[Recorded data]
——————————

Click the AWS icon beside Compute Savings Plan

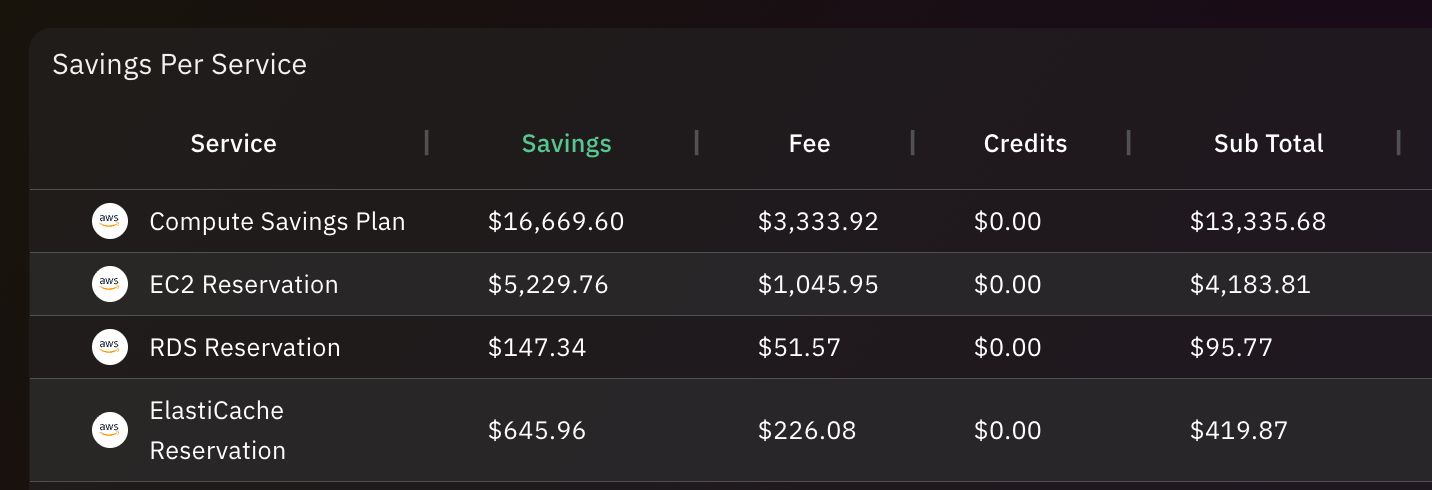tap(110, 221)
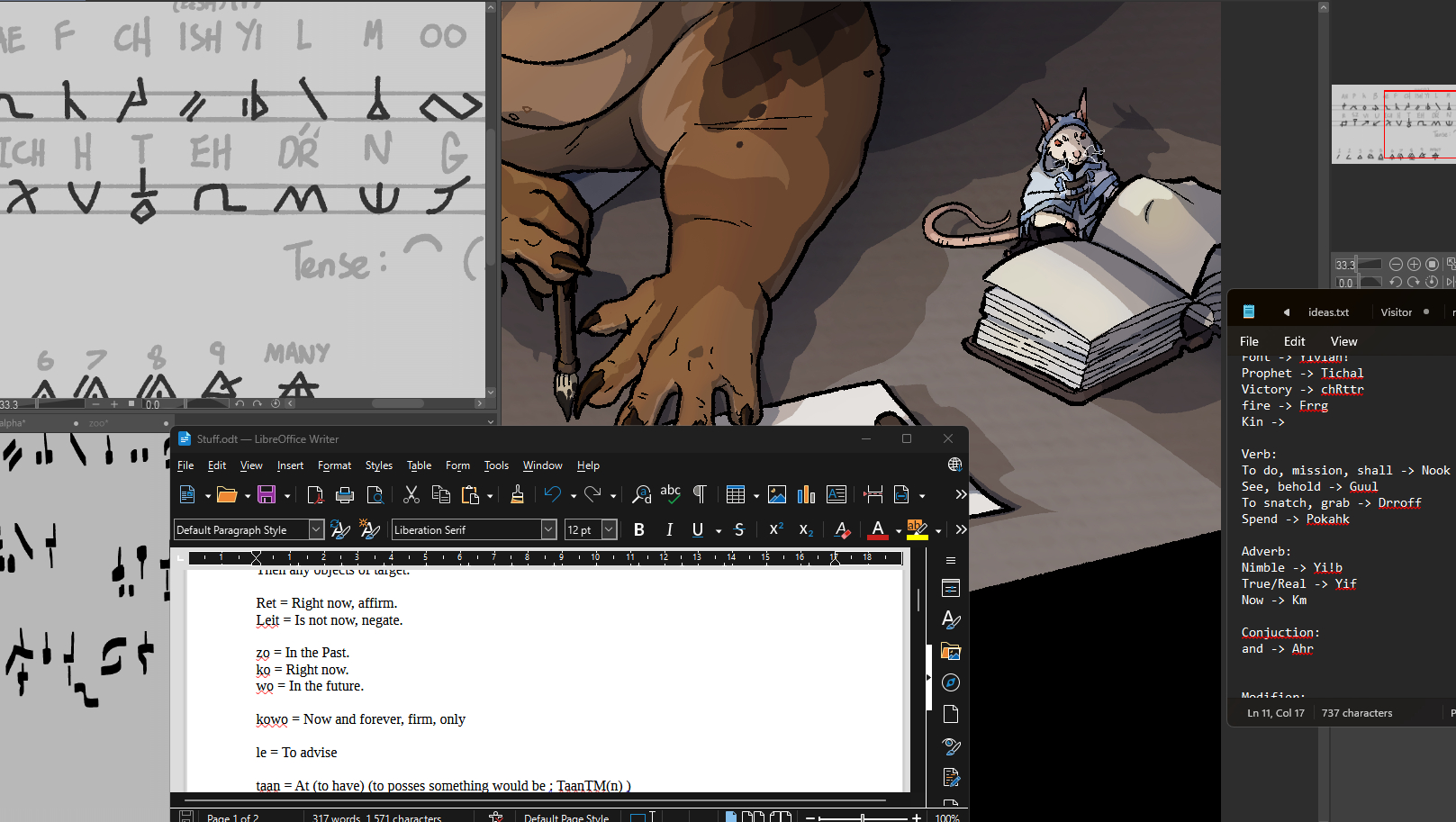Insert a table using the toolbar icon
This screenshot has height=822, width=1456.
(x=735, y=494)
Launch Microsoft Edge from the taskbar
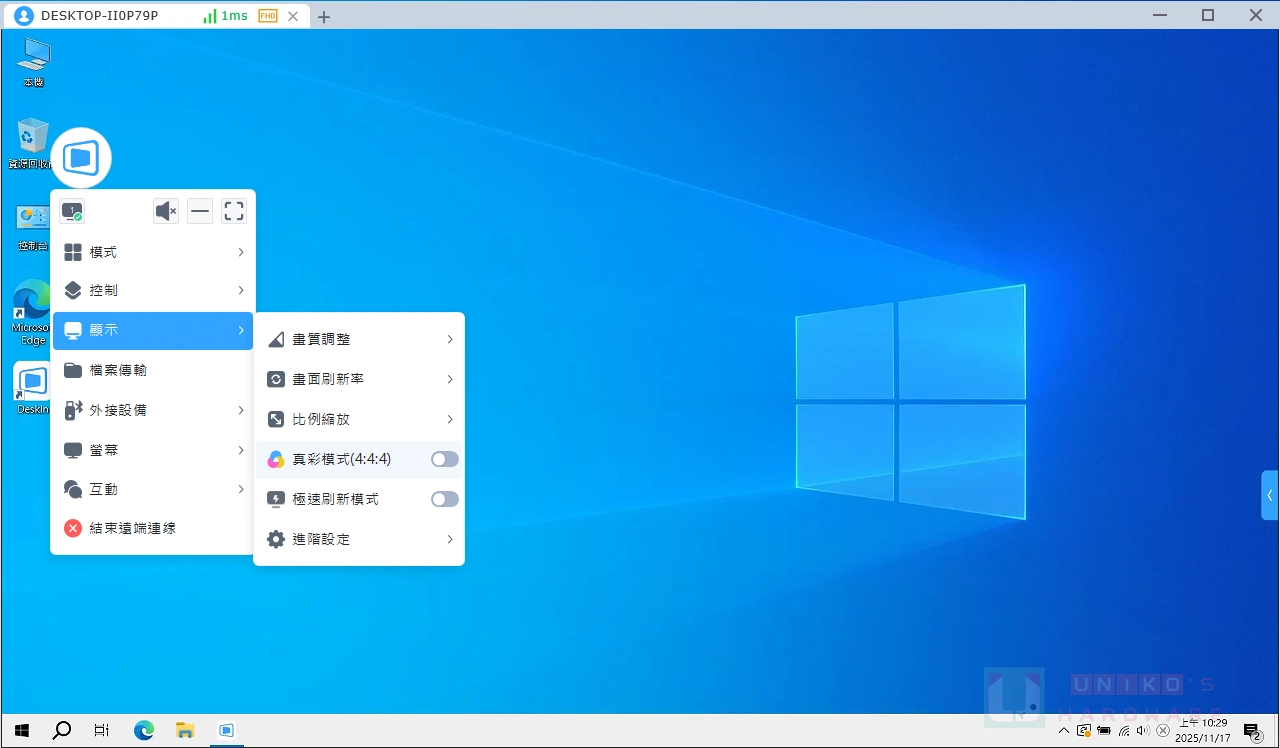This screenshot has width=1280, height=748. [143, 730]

——————————

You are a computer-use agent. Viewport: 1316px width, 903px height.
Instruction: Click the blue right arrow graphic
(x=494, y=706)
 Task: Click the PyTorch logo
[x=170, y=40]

——————————

(Problem to work on)
Reproduce the entries between the lines holding "Click the AWS" and "This screenshot has width=1280, height=748.", inclusive, substituting "Firefox" for "Microsoft Edge" and leaving everything else unchanged. Omit the pictures from your answer.

(Correct result)
Click the AWS icon beside Compute Savings Plan

tap(110, 221)
Insert a table using the toolbar icon
This screenshot has height=822, width=1456.
(x=735, y=494)
Launch Firefox from the taskbar
This screenshot has width=1280, height=748. [143, 730]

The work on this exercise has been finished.